久世 アプリ会員を中心に当社の商品開発に協力をしていただける方約2500人に毎月、アンケートの調査や、面談などをさせていただいています。例えば、お客様の属性はもちろん、「どんなことを久世福商店に求められていて、今、食に対してどんなことで悩みを抱えていて、どんなことに喜びを感じているか」といった、ポスデータでは拾えないような心理的な側面や属性を集めて、リモート面談みたいなことをやらせていただいてます。
「開発ラボ」設立し新商品開発 年間約100アイテムを投入
――今扱っているアイテム数は。
久世 大体1300〜1400品目でしょうか。そのうち新商品の投入は年間で100アイテムぐらいです。

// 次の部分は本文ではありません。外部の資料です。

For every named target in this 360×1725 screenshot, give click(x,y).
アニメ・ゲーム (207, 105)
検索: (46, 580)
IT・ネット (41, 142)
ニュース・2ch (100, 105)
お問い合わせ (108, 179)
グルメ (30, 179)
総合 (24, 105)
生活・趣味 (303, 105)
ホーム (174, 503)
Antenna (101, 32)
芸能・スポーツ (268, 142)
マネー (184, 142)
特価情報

――新商品の開発に関しては、12月に「商品開発ラボ」といった専用部署も新設しました。
久世 今後、優れたアイデアで多様な製造技術を持つ他メーカーと連携して開発する「目利き開発」と、自社商品だからこそ生み出せる「食のSPAライン」の2つの軸で商品開発を加速させていく考えです。「商品開発ラボ」は、新商品の質と量を最大限に上げるため、新技術を導入した施設を社内に完成させました。お客様のニーズに対し、どう実現していくっていうのがすごく大事なので、制約条件がない中での開発体制を広げるためにもラボの重要性は高い。
ペンション経営からスタート 2013年より全国展開果たす
――創業者夫婦のペンション経営から始まって、2022年には「食のSPA」として上場を果たしました。
久世 当初はメーカーとしての位置づけでしたが販路がなかったため、なかなか軌道に乗らなかった。
――メーカーだけでは値下げ競争に巻き込まれやすい。
久世 そのため、長野県の軽井沢に直営店を作って、ジャム、ワインの他に、パスタソース、ドレッシング、紅茶、お菓子など、ワインと一緒にピクニックで召し上がれるような商品群を開発して、販売することとしました。これが今の原型になっています。
――店舗展開するメリットは、自分たちで売価とブランドをつけて、直接顧客に伝えることができる。
久世 試行錯誤しながらも、製造から販売まで一気通貫する今の「食のSPA」モデルが出来上がっていったのです。
――2013年にメインブランドとなる「久世福商店」を立ち上げます。久世それまではどちらかというと、長野県発の洋風食品を中心とする「サンクゼール」をメインに展開してきました。2013年になって他の地域にも、こだわりのメーカーがいるだろうと考えるとともに、そういったメーカーたちを束ねたブランドもできると考えたのです。そこで、「久世福商店」という和の食品販売店を立ち上げました。
――今では全国の商業施設に入ってます。
久世 「久世福商店」は直営店だけではなく100店舗以上がフランチャイズ(FC)店舗です。製造機能も、自社の工場だけではなくて、協力企業が社ぐらいあって、その他にも菓子、出汁、醤油といったサプライヤーが500社ぐらいです。